Data extracted from a collection
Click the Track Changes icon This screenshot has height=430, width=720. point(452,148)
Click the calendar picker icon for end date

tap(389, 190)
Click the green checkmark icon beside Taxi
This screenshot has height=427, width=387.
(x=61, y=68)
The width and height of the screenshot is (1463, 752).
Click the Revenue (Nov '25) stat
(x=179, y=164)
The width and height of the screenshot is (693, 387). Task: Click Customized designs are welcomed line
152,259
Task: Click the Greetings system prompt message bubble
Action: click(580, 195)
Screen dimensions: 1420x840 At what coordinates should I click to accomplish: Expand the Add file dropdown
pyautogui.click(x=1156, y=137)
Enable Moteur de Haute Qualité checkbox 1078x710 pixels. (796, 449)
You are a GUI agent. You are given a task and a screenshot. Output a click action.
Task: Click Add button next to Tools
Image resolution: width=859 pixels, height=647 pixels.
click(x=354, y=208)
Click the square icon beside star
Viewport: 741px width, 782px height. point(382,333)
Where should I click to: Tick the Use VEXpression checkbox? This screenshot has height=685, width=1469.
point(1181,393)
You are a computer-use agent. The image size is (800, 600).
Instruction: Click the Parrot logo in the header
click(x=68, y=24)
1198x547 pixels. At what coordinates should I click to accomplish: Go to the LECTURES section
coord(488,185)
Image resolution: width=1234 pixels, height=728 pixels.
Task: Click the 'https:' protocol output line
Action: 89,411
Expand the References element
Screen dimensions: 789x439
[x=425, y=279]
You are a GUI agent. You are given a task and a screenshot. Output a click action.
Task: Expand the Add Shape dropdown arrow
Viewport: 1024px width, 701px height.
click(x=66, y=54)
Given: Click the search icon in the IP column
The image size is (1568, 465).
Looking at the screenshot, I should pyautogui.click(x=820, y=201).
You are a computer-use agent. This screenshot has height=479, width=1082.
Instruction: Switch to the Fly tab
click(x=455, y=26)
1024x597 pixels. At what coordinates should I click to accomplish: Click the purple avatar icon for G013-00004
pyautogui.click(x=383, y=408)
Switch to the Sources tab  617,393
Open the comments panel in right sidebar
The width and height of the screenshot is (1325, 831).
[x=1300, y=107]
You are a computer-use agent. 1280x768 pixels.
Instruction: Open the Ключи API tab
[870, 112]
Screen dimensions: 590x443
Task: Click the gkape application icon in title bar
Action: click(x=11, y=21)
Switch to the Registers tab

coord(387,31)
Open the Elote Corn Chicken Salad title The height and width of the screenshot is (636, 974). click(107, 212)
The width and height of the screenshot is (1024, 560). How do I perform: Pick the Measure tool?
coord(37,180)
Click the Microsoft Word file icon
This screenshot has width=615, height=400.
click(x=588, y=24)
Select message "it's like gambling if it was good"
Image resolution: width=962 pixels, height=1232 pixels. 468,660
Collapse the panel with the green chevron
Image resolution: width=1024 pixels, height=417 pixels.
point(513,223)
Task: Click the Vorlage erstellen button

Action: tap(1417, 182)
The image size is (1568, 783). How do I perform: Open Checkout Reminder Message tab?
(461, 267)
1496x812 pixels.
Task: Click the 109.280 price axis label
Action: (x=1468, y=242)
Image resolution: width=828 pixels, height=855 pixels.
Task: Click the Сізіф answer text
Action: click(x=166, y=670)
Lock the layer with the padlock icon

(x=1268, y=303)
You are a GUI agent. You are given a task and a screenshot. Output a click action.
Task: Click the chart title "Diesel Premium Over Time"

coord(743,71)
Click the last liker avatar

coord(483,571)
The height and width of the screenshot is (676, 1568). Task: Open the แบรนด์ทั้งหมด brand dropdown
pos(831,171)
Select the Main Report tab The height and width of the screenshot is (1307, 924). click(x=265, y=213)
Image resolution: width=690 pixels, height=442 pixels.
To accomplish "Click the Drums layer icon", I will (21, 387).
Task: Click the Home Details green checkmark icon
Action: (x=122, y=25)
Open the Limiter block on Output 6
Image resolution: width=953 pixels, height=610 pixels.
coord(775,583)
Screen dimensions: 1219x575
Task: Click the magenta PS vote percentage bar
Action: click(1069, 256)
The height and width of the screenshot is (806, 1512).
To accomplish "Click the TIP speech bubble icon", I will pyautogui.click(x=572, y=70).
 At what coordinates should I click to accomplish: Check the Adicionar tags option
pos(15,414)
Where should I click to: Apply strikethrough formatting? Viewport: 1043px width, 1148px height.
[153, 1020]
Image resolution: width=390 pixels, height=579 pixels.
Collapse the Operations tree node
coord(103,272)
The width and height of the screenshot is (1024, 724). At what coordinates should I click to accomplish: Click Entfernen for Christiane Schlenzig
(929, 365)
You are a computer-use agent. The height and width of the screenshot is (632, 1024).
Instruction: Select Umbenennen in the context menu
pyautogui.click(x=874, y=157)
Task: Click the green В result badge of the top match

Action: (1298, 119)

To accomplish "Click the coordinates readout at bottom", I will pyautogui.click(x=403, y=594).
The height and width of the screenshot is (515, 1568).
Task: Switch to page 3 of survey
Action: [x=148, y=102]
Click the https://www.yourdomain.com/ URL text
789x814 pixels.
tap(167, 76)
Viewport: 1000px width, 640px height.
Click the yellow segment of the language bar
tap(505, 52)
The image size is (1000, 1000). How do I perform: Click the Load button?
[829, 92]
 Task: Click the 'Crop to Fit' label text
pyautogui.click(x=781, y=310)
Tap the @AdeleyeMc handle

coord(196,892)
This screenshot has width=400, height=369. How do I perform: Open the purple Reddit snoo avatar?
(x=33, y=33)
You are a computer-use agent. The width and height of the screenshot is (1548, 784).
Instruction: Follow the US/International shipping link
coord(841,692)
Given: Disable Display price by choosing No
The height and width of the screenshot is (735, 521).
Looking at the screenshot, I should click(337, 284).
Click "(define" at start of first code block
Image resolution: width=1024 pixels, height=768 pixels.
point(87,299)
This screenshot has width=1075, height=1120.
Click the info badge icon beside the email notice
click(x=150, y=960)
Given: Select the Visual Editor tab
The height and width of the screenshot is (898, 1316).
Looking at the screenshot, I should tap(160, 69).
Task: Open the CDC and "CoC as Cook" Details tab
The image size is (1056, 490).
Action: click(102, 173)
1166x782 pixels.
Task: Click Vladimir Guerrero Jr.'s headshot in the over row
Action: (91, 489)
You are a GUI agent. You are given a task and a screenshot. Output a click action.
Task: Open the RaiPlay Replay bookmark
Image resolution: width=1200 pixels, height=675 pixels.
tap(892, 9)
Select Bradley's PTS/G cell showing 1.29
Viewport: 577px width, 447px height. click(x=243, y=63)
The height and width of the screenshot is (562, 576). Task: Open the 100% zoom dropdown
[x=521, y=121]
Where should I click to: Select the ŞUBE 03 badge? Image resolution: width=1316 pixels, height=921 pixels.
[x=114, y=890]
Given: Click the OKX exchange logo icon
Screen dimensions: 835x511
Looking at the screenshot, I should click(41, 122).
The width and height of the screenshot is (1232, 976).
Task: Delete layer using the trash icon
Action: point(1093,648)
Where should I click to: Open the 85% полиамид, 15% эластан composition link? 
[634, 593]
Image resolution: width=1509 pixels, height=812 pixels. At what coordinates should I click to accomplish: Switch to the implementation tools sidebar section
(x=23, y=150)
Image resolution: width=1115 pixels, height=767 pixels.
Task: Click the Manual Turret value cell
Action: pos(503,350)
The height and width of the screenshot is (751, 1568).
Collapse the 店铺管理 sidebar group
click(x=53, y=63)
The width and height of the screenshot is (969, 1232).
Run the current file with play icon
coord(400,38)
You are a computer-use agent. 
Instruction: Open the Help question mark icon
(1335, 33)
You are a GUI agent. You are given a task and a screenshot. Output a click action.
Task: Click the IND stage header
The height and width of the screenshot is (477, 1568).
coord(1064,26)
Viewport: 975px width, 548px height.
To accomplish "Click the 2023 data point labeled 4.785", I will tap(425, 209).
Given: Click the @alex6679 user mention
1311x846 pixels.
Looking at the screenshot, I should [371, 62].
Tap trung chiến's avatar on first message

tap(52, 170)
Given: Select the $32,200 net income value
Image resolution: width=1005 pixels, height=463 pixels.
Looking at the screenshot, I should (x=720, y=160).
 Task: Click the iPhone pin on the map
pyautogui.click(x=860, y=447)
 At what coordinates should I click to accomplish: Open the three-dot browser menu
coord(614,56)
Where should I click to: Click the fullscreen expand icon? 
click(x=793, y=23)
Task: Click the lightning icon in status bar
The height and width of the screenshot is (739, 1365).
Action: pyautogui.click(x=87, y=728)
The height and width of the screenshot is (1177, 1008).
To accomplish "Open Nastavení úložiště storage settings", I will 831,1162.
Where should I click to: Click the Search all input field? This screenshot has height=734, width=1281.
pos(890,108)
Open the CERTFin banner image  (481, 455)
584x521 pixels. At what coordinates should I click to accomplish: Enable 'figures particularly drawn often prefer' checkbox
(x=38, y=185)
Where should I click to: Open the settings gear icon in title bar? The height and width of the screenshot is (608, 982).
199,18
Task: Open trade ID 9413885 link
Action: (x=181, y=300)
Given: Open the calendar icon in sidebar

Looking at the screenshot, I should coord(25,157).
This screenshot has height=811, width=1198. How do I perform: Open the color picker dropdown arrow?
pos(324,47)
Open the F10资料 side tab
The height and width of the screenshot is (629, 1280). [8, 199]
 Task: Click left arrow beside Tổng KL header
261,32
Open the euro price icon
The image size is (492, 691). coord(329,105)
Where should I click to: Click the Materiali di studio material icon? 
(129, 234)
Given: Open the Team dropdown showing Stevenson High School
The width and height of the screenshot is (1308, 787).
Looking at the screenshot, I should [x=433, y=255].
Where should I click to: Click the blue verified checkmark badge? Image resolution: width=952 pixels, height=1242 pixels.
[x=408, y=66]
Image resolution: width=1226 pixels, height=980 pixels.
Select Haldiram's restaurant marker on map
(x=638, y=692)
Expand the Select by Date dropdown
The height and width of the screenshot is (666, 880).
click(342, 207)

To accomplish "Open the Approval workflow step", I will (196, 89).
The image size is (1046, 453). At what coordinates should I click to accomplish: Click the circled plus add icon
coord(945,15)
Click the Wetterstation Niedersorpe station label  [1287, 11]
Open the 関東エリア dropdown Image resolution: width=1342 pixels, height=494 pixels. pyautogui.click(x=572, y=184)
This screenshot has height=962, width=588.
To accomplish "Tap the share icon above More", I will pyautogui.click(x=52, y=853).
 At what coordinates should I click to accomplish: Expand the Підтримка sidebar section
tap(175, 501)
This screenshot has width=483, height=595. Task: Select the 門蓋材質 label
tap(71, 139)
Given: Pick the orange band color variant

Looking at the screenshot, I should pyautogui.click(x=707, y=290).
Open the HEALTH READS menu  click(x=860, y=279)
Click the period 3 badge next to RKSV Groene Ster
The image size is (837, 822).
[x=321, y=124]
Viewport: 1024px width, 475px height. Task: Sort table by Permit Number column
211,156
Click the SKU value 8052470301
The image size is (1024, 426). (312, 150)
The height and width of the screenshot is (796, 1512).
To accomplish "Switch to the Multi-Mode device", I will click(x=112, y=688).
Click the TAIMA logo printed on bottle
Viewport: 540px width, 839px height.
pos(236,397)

» Description of the task:
Look for the word "panel". Copy out every line of the data that has it.

» Result of the exercise:
Open the comments panel in right sidebar
Collapse the panel with the green chevron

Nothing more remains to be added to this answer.